Palaeoproteomics
‘Palaeoproteomics’ is the term used to describe the applications of proteomics (the analysis of sets of proteins) to ancient materials ranging from mineralised tissues such as bone and teeth to soft tissues that include hair and skin.
The field of proteomics was made possible with the advent of soft-ionization mass spectrometry methods in the late 1980s and early 1990s. The first application of this technology to ancient proteins was by Peggy Ostrom’s group in 2000 – the analysis of the small mineral-binding protein osteocalcin using Matrix Assisted Laser Desorption Ionization (MALDI) Mass Spectrometry.
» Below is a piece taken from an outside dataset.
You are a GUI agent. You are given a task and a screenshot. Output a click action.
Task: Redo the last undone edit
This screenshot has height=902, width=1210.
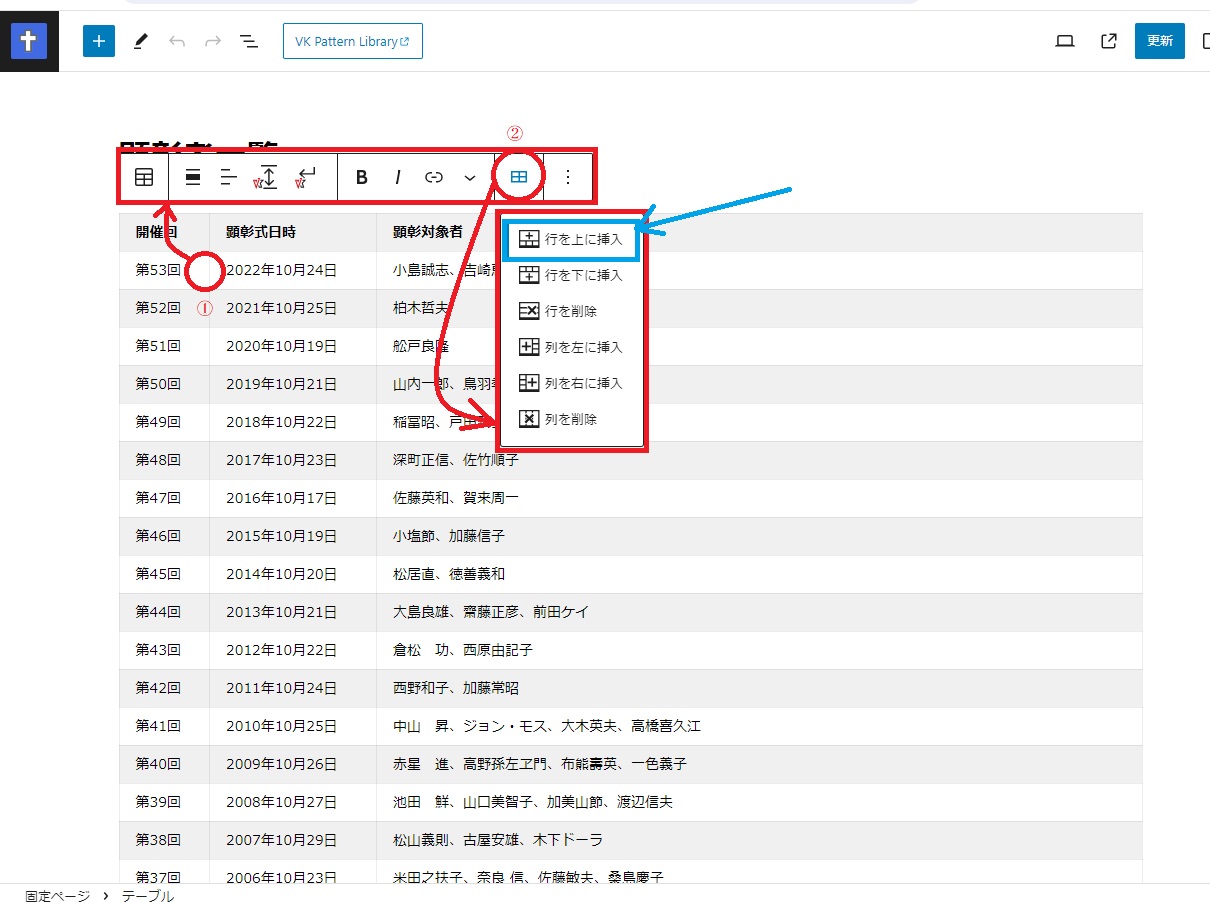click(213, 41)
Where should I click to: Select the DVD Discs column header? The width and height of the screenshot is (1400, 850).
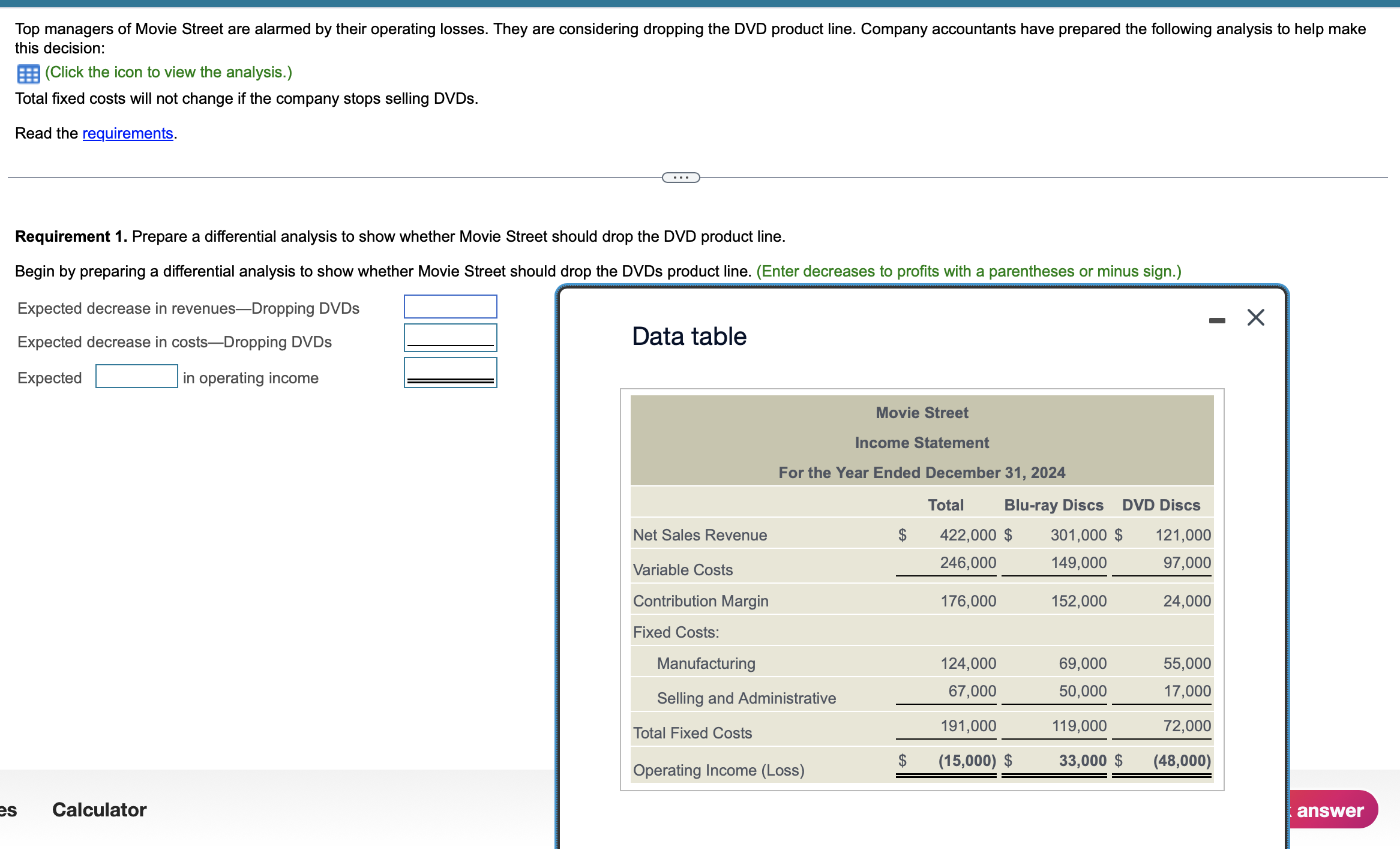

Like other molecular techniques being used by palaeontologists at the time, this early research was primarily concerned with demonstrating the survival of proteins in fossil tissues. My own research interests focussed on the use of these ancient biomolecules not only for realising their potential for phylogenetic reconstructions, but as a tool for species identification of fragmentary, morphologically-unidentifiable material. After spending time learning to isolate the small mineral-binding protein osteocalcin by HPLC and SPE and analyse it using MALDI at the University of York (with Christina Nielsen-Marsh and Matthew Collins) and Michigan State University (with Peggy Ostrom) during my MSc and PhD, I demonstrated that these applications were of limited use due to the poor survival rates of OC compared to other more informative biomolecules. As part of this research I carried out proteome analyses of ancient bone (as well as heat-degraded meat and bone meal (MBM)) in order to understand the most useful proteins for further investigation.
Although contrary to some early studies suggesting the preferential survival of mineral-bound non-collagenous proteins, my early research showed that the dominant protein type 1 collagen remained the most abundant protein in ancient tissues, dating back at least one million years. However, this collagen protein was long considered a relatively uninformative molecule due to its repetitive Gly-Pro-Hyp motif throughout the molecule. My research has focussed on demonstrating that it is much more variable than previously recognised, to the extent that it can be used to separate taxa down the species level. Once we demonstrated that collagen peptide analysis could be used to distinguish sheep and goat (their skeletal remains are notoriously difficult to separate), the methods were rolled out to many other taxa; we called this application ‘Zooarchaeology by Mass Spectrometry’ or ZooMS for short.
Based in the Manchester Institute of Biotechnology, my research group carries out proteomics analyses as part of the Michael Barber Centre for Mass Spectrometry as well as the Faculty’s Core Biomolecular Analysis facility, giving us access to a wide range of soft-ionization mass spectrometers.